The cases most likely to become cold are gang-and drug-related deaths; deaths of immigrants, transients, and the homeless; and cases where the victim is unidentified. Traditionally, one of the most important investigative tactics is uncovering the relationship between killer and victim to establish a motive. However, many of these unsolved cases either involved minor arguments, often drug-or gang-related, that escalated to violence, or resulted from seemingly random attacks in which the killer had no known previous relationship with the victim. Traditional investigative approaches, focused on uncovering motive, proved ineffective in solving these seemingly motiveless homicides; it was increasingly difficult to establish the relationship between victim and perpetrator. Particularly in gang-and drug-related crimes, killers and witnesses themselves were killed or incarcerated for other crimes before they could be identified and interviewed. Other witnesses had questionable credibility or were unwilling to come forward with evidence. As a result, while the homicide rate increased, the homicide clearance rate across the nation dropped sharply.
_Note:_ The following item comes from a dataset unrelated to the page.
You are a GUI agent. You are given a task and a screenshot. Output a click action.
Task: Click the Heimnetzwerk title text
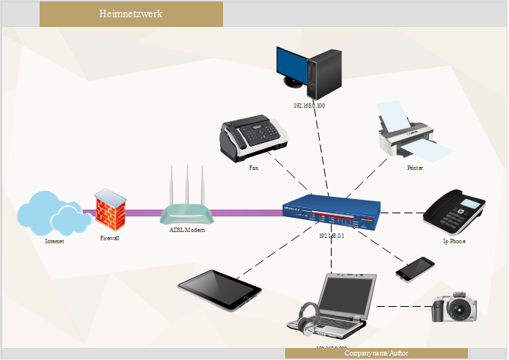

Cold case squads were created specifically to alleviate the backlog of unsolved cases. Most were formed when the murder rate began to decline in the late 1990s, when departments could reallocate resources to begin investigating cold files. The staffing and setup of a cold case investigative unit varies based on municipality and departmental resources. A squad can be a single full-time investigator, or multiple investigators working either part-or full-time; some squads enlist retired homicide detectives on a volunteer basis. Squads can become established departments or act as ad hoc squads assigned to high-profile cases. The squads are often housed within a police agency, but can also be established in prosecutors' offices. Often, officers working cold cases are not assigned shift rotations and do not respond to fresh homicide crime scenes. In some cases, the absence of an established squad does not dissuade many tireless officers, motivated by particular cases that haunt them, from continuing to work on cold cases. Many squads use outside resources and expertise, including collaborating with the U.S. Marshals Service and the FBI. In some jurisdictions, such as Washington, DC, FBI agents are actually assigned to the cold case squad. The U.S. attorney for Washington, DC, also assigns a full-time prosecutor who handles only the cases generated by the cold case squad.